[Recorded data]
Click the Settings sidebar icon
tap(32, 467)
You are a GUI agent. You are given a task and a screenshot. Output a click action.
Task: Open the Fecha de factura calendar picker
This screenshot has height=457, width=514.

[YOUR GOAL] Keeping every line exactly as it is, retype the entries shown above.

[FINISHED TASK]
Click the Settings sidebar icon
tap(32, 467)
You are a GUI agent. You are given a task and a screenshot. Output a click action.
Task: Open the Fecha de factura calendar picker
This screenshot has height=457, width=514.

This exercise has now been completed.